The notes document the duo's effort to confirm that Mercury’s perihelion, the point at which a planet is closest to the sun, changes over time due to the curvature of spacetime.Antony Paone / Reuters

Astrophysicist Etienne Klein said the manuscript played an important role in forever changing "the narrative behind the birth of an incredible theory."

In an interview shared online by Christie's, Klein said the manuscript showed that Einstein's discovery was not born overnight, but was the conclusion of a yearslong process.

It shows that "the foundation was laid" for the discovery years before Einstein would unveil his revolutionary theory, he said.

Meanwhile, a letter penned by Einstein describing "extreme anti-Semitism" in America, where he fled in 1933 to avoid persecution in Nazi Germany, is also set to go up for auction on Tuesday in Jerusalem, Israel.

In the letter, which was written to Austrian-Jewish painter Bruno Eisner, Einstein describes feeling "very lonely" and asserting that "there exists here a tremendous (degree of) anti-Semitism, especially in academia."

In May, a letter in which Einstein wrote out his famous E=mc2 equation, was sold through Boston-based auction house RR Auction for more than $1.2 million — three times the expected amount.

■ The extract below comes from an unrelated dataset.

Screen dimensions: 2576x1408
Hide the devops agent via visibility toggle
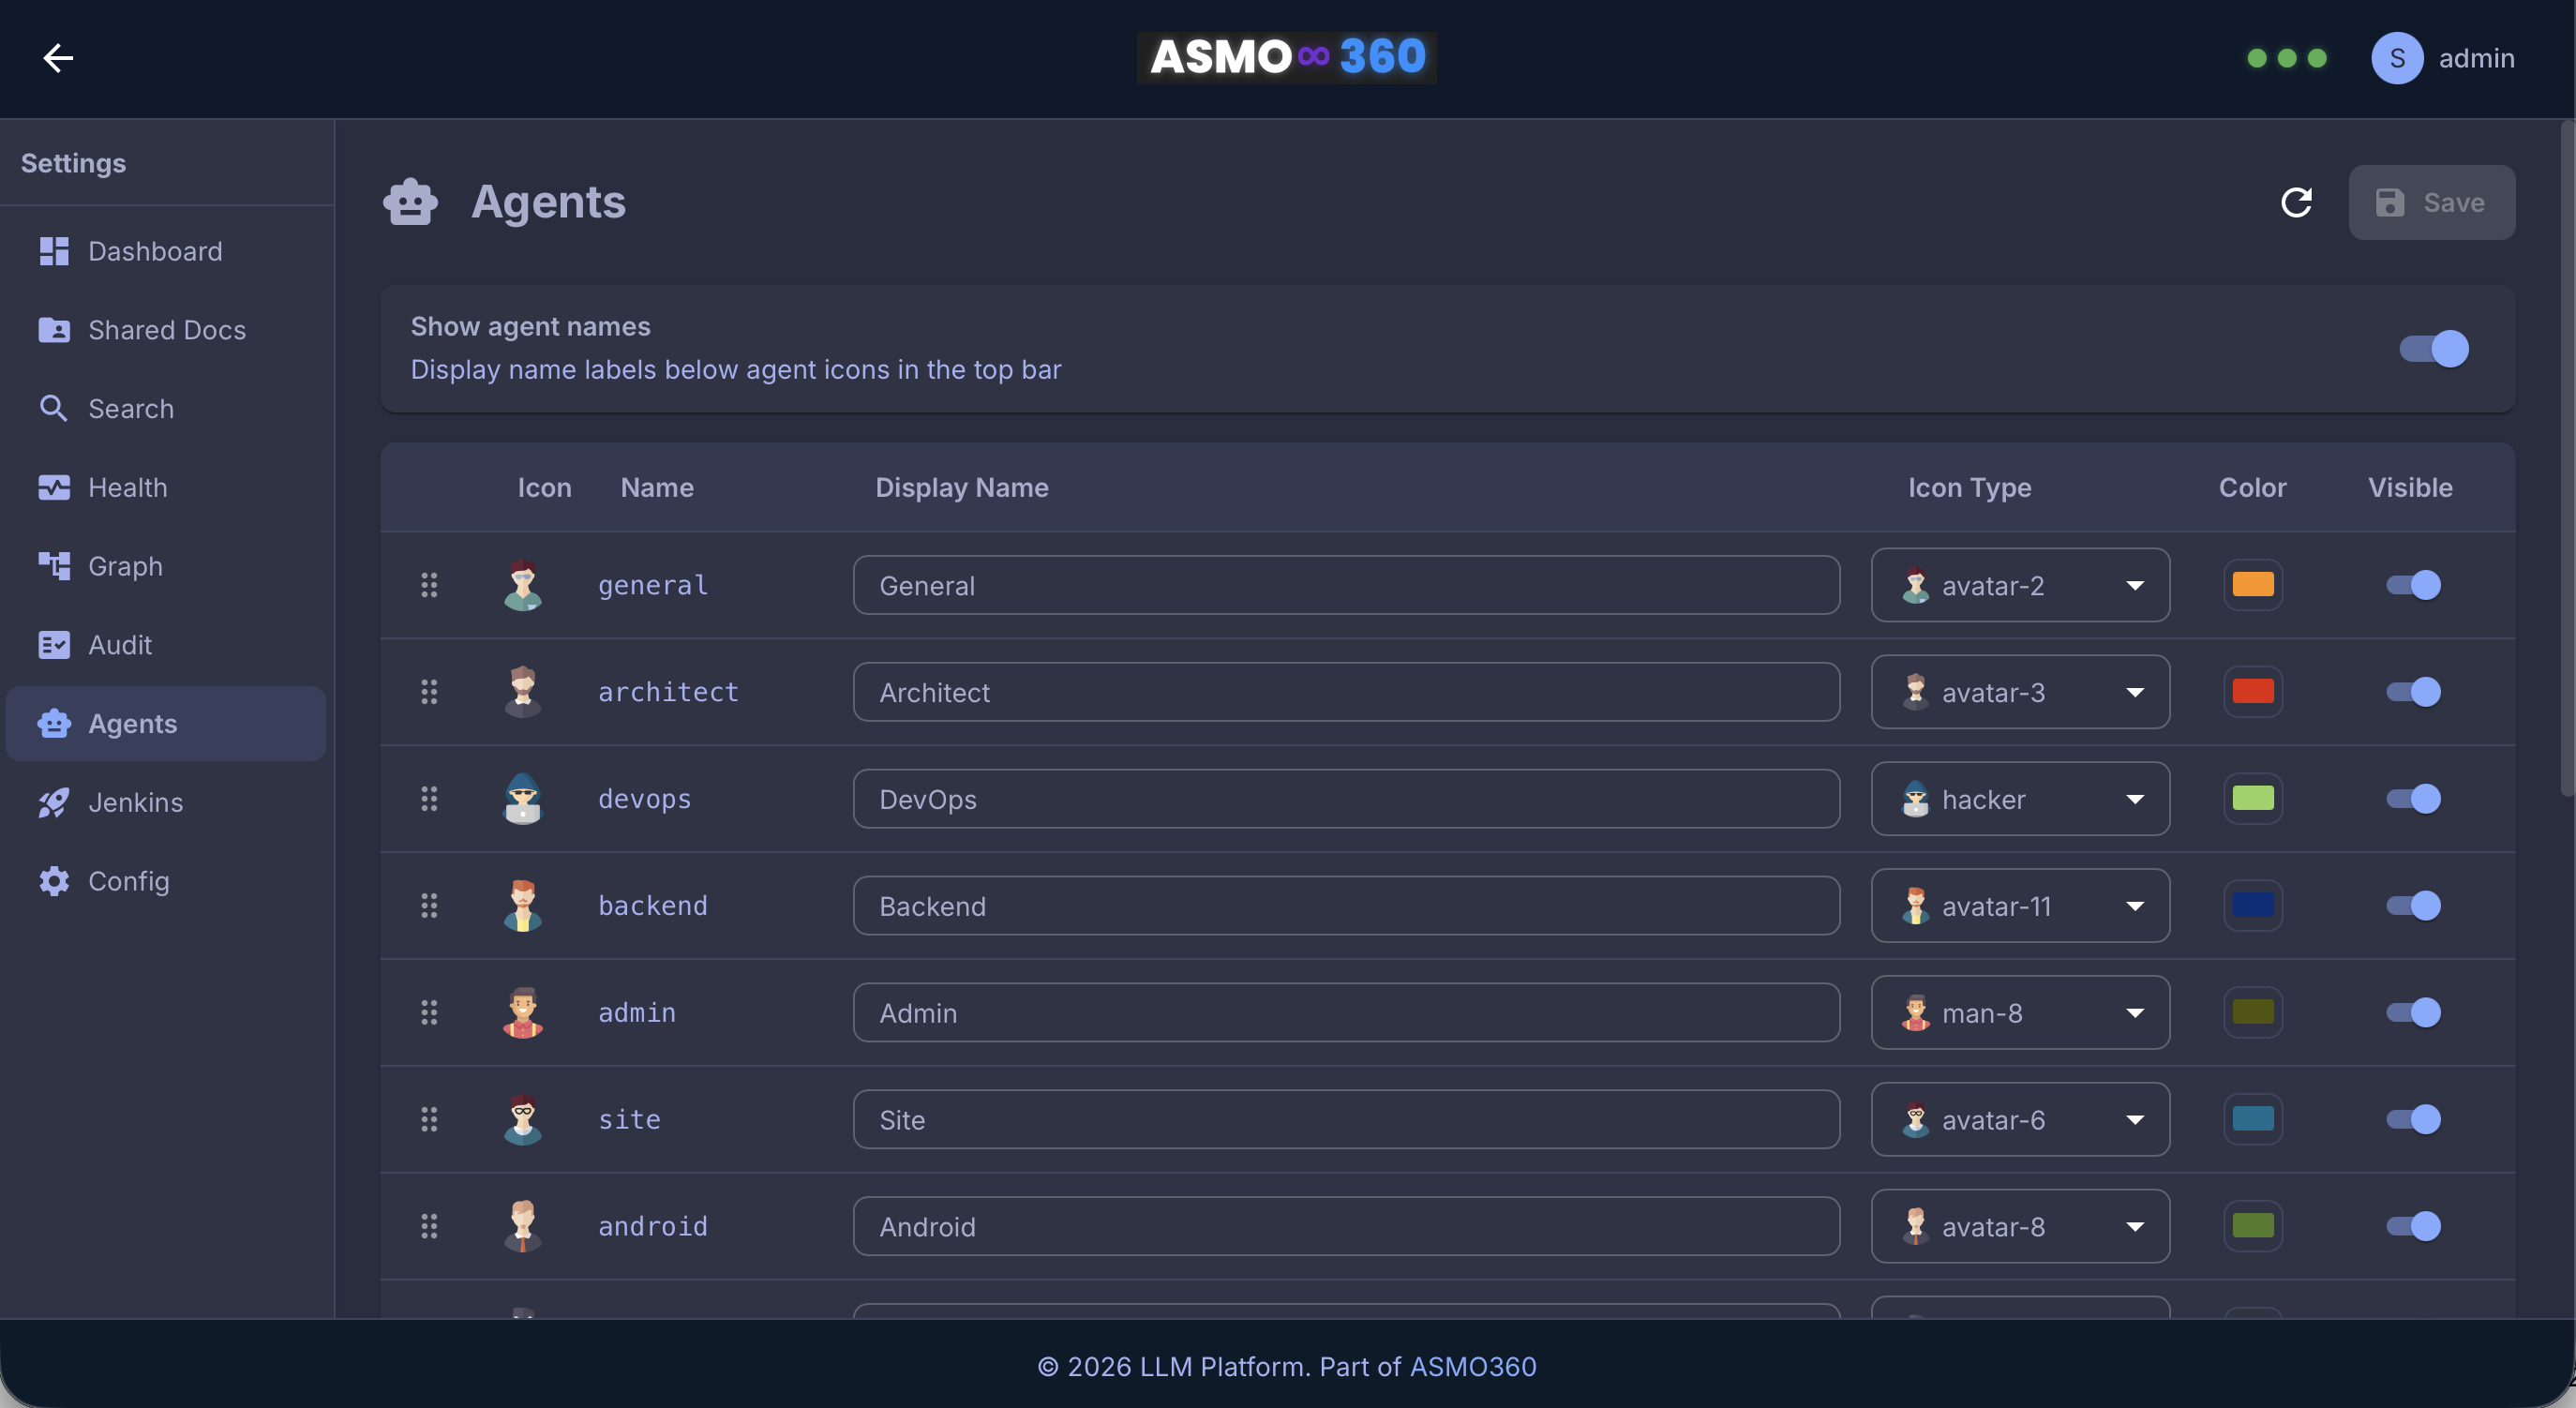(2412, 798)
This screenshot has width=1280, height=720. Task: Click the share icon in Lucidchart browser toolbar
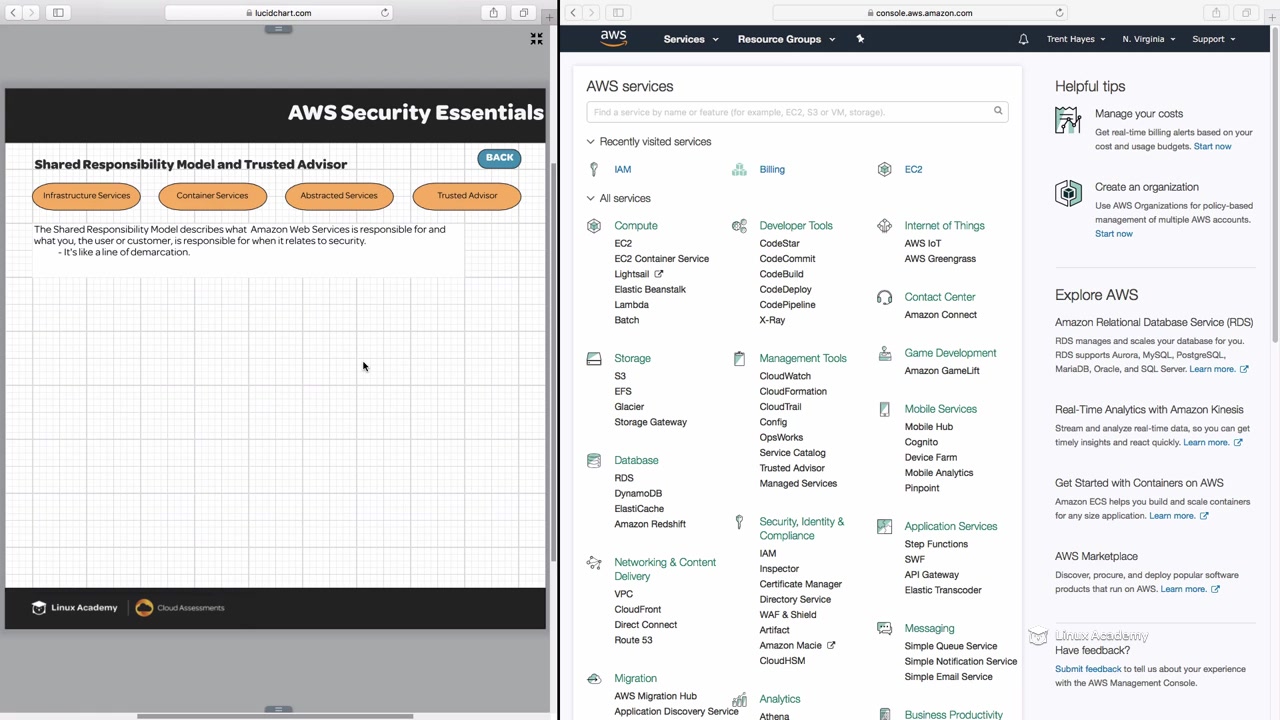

For his part, Gutfreund said he has long hoped to see the manuscript that helped lead to the general theory of relativity handed over to the Hebrew University of Jerusalem, which he said he believed would have been Einstein’s wish.

“I wish we had the original but the price seems to be too high for us even to begin to compete,” he said.

“I hope that whoever acquires it will maintain it properly and will be willing to share it with everybody," Gutfreund added.

"I hope it will end up in good hands.”